● **Written request 1**
In the passage on the simulation engine, which compute stage is described as the longest, and about how many lines does it run?
● **Written request 2**
For the passage on the simulation engine, state whether each statement agrees with it, answering yes or no and quoting the deciding words: (a) In the Velvet Observatory preset, every off-diagonal entry of the matrix is negative. (b) Each vibe is defined by a 4×4 table. (c) The author has added a tenth number to the matrix.
● **Written request 3**
Extend the passage on the simulation engine, beginning right after its final sentence.

>> Start Excerpted passage

My second self-imposed constraint was that one engine had to produce six visibly different presets without forking. The first prototype had a `switch (preset)` with one behaviour function per vibe and it was already painful at vibe two. I needed the personality to live in data, not code.
## The reaction matrix
Each vibe is a 3×3 table of colour-to-colour affinities. When an agent of colour `i` looks at the trail in front of it, it weights the three channels of that sample by row `i` of the matrix, then uses the sign to pick left, right, or straight. That's it. The whole behaviour rule.
Three examples of what nine numbers can do:
- **Aurora Mycelium:** cyclic, each colour chases the next. Agents wind into ribbons.
- **Velvet Observatory:** every off-diagonal entry negative. Colours repel into separate islands.
- **Paper Lantern Fog:** matrix filled with ones. Colours collapse into one cooperative blob.
Adding a tenth number to the matrix would tax every existing vibe. Tuning the nine I have is a text edit. Six presets in, I haven't extended it.
## The compute work, broken into small jobs
Six stages, ten WGSL files, each one short enough that I can hold it in my head when something breaks:
1. **Agent step:** sample the trail at a sensor offset, pick a turn, move, deposit colour. ~300 lines, the longest one.
2. **Diffusion:** blur and decay so old marks soften. The boring one, and the one you can't skip: without it, strokes stay forever and the garden collapses into noise.
3. **Brush:** write user strokes into both the trail texture and a separate "source" texture the agents can read.
4. **Eraser:** two variants: one clears a region of the trail, the other kills agents in a radius.
5. **Agent generation:** spawn along strokes, resize the buffer when the cap changes, compact after erasure so dead slots don't waste GPU time.
6. **Render:** read the trail, apply palette and grain.
The bind-group setup overhead from running more pipelines was lost in the noise next to the simulation cost. The win was that when the eraser shader started killing the wrong agents, I opened one file and reasoned about it without touching anything else.

>> End Excerpted passage
>> Start Data rows

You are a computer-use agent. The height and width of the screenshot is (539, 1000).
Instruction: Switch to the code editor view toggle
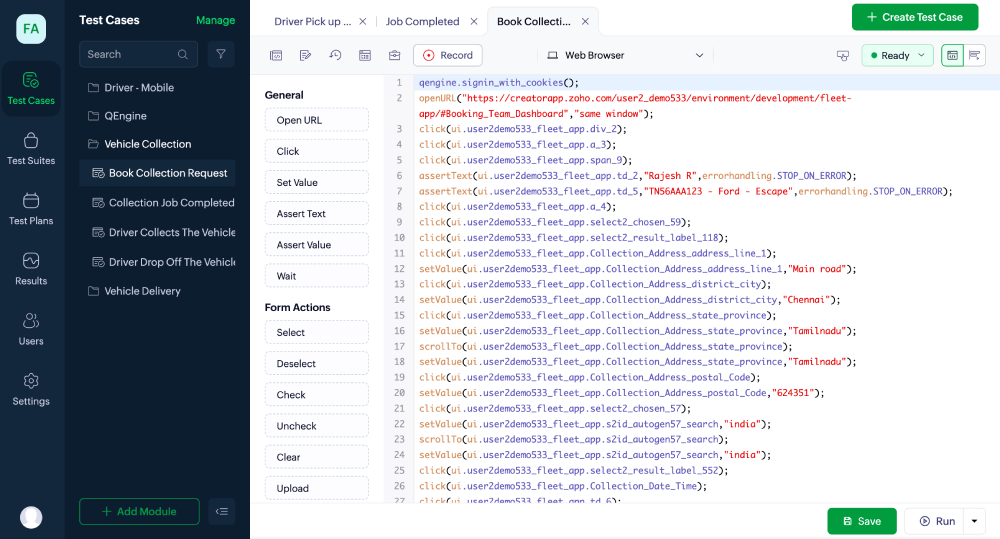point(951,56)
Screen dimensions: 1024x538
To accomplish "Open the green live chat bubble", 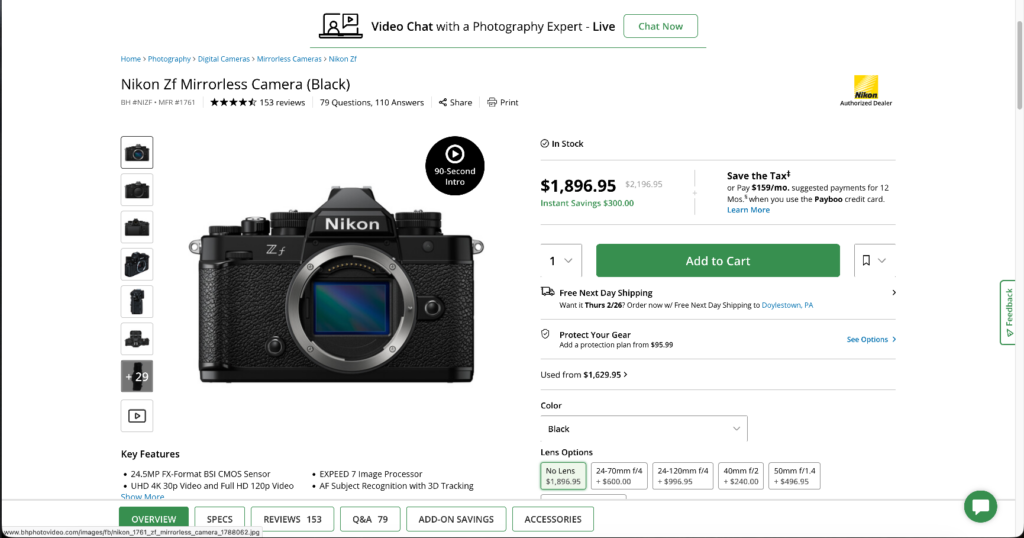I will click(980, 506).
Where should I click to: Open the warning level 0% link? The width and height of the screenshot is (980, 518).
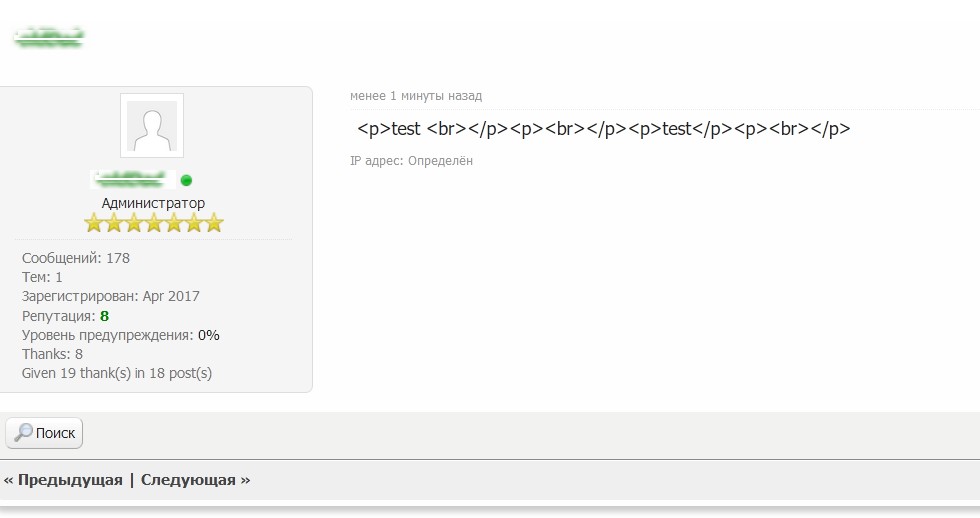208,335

>> End Data rows

● **Response 1**
The agent step is the longest, at about 300 lines.

● **Response 2**
(a) Yes: "every off-diagonal entry negative."
(b) No: "Each vibe is a 3×3 table of colour-to-colour affinities."
(c) No: "Six presets in, I haven't extended it."

● **Response 3**
## Smaller calls
- **Adaptive cap, circular buffer.** If FPS drops, the cap shrinks; if there's headroom, it grows. When the cap is hit, new agents overwrite older ones. The decay you see, a stroke vanishing thirty seconds after you drew it, isn't an explicit eraser, it's the buffer wrapping around.
- **URL is the share format.** The chosen vibe is in the query string. The "send your friend this preset" link is just a URL with `?vibe=tidepool-lantern` on it. The parser is tolerant about accents and casing because people retype these.
- **One HTML file.** All CSS and JS inline. The piano samples sit beside it. Self-contained enough to email or drop on a USB stick.
## What I'd change
- The intro animation (agents fly in to spell the title, then transition to steady state) couples three shaders through a single `progress: 0 → 1` value. It's the bit I'd least want to refactor today. Next time I'd model the intro as its own dispatch with its own buffer and hand off cleanly.
- Mobile works, but the toolbar fights the canvas for screen and the agent cap has to shrink hard to keep frame time down. A proper fix means rethinking the toolbar and exposing the cap-vs-resolution tradeoff to the user.
- The simulation has invariants that proptest would falsify in minutes: agent count under the cap, every stroke produces a positive-coloured deposit on the next frame, and the eraser doesn't leak agents past its radius. Snapshot tests aren't the right tool here.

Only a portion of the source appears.